Policy against preaching Christian beliefs in class is not evidence of religious discrimination says Austin Court of Appeals

Dr. James Jones v. Angelo State University, 03-14-00112-CV (Tex. App. – Austin, December 18, 2015).

This is a religious discrimination/failure-to-accommodate in employment dispute where the Austin Court of Appeals affirmed in part and reversed in part the granting of the summary judgment filed by Angelo State University (“University)”.

Jones was an associate professor in the Computer Science Department. Under Jones’ contract, he could be reappointed or “not non-reappointed” at the end of each school year. Jones identifies himself as “an active evangelical Christian” and maintains that “it is his religious practice to identify himself as an evangelical Christian and to share his faith with others.” Jones would engage in this practice by making a religious statement to his students at the beginning of the first class of the semester and at the end of the last class of the semester.   This resulted in a written complaint from a student in 2006 because of which Jones was counseled. After, the University documented a decline in performance by Jones and an increase in complaints and poor student evaluations. Jones was not reappointed for the 2009-2010 school year. He sued. The University filed several dispositive motions which ultimately dismissed all of Jones’ claims. Jones appealed the summary judgment order dismissing only his religious discrimination/failure-to-accommodate claims.

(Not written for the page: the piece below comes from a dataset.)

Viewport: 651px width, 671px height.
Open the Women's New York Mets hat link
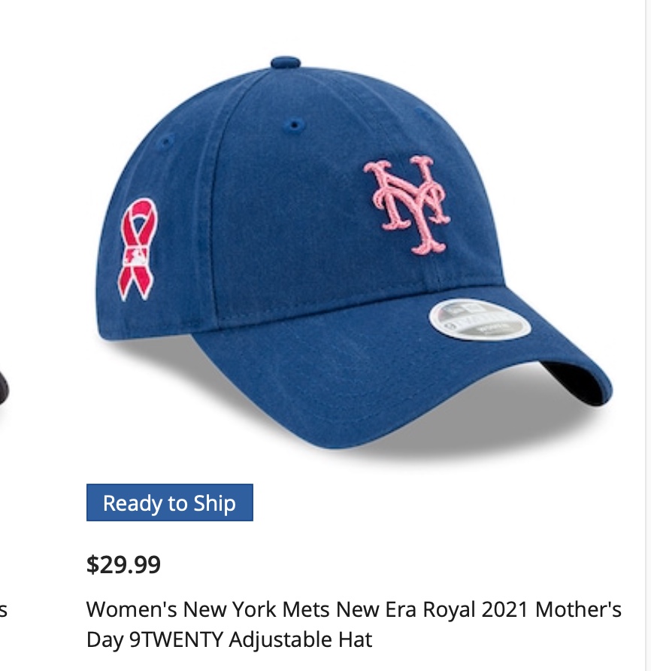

An employer commits an unlawful employment practice if, because of the employee’s religion, the employer “fails or refuses to hire an individual, discharges an individual, or discriminates in any other manner against an individual in connection with compensation or the terms, conditions, or privileges of employment.” Tex. Lab. Code §21.051(1). Additionally, §21.108 provides that an employer engages in religious discrimination if it fails to make reasonable accommodations for the religious observances of its employees. The University moved for summary judgment on Jones’s discriminatory discharge claim noting Jones could not provide any direct proof of discriminatory intent and could not establish a prima facie case of disparate treatment.  The University asserted any policy requirement that Jones not make religious preaching in class was not directed at his religion but on his practice of teaching. The court agreed the evidence did not substantiate discriminatory intent based on Jones’ religious beliefs. Additionally, Jones did not present any evidence a member outside his protected class was treated more favorably (i.e. that the University hired a non-Christian). The trial court properly granted summary judgment on the discrimination claim. However, that did not address the failure-to-accommodate claim. The court sidestepped the issue a bid by holding the summary judgment motion did not actually challenge the failure-to-accommodate claim the way it was written. And since a court cannot grant a motion for summary judgment on a ground not raised in the motion, it was error to dismiss such claim. [Comment: the court noted in dicta that while the request to stop preaching in class was not evidence of discriminatory intent, it could be viewed as a failure-to-accommodate.]

If you would like to read this opinion click here. Chief Justice Rose, Justice Goodwin and Justice Field.  Memorandum Opinion by Justice Field.  The attorney for Jones is listed as Mr. Frank Gilstrap.  The attorneys for the University are listed as Mr. David C. Mattax, Ms. Erika M. Kane and Mr. Daniel C. Perkins.